The Water Affordability, Transparency, Equity and Reliability Act would authorize $35 billion a year to improve drinking water and wastewater services in states nationwide, including renovating old and lead-ridden water pipes, and stopping sewage overflows, and other problems stemming from a national water affordability crisis.
Over 90% of Hawai‘i’s drinking water is from groundwater, and Hawai‘i has more cesspools than any other state— half of which are located in areas that require urgent action.
The bill would also create an estimated 700,000 to 945,000 new middle-class jobs.

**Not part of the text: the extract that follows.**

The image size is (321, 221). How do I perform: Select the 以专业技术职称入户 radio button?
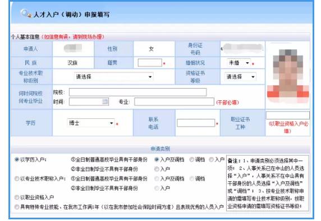(x=17, y=178)
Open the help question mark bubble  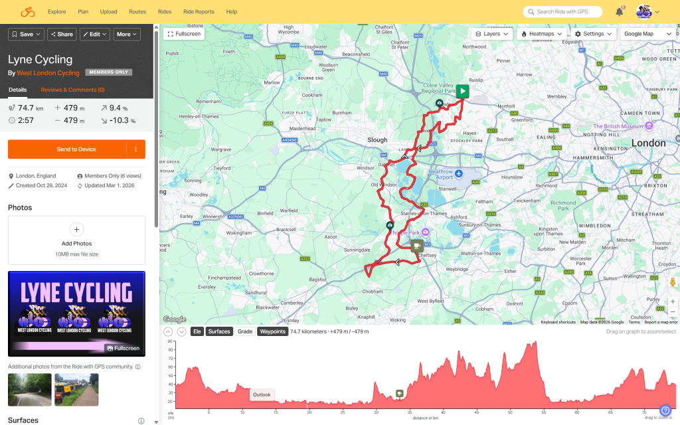click(x=665, y=410)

“Years of neglecting our water infrastructure has spurred water contamination crises across the country in places like Flint, MI; Philadelphia, PA; Baltimore, MD; among others,” Congresswoman Tulsi Gabbard said.
Rep. Gabbard added that according to a 2017 report, Hawai‘i needs an estimated $1.05 billion in drinking water investment over the next 20 years to ensure safe water for Hawai‘i people.
“Ensuring safe, affordable, and accessible water for all is not a political issue – it’s a basic human right that is essential for life. Our legislation would make consistent investments in critical water and wastewater infrastructure a priority for our federal government, and take the steps that are sorely needed now to protect health and wellness for generations to come,” she added.
The WATER Act is supported by numerous organizations including Alliance for Democracy; EarthJustice; EcoWorks; Food & Water Watch; National Nurses United; Progressive Democrats of America; Public Citizen; Rural Community Assistance Partnership; Water Alliance; American Federation of Teachers, American Federation of State, County, and Municipal Employees, Aerospace and Agricultural Implement Workers of America, and more.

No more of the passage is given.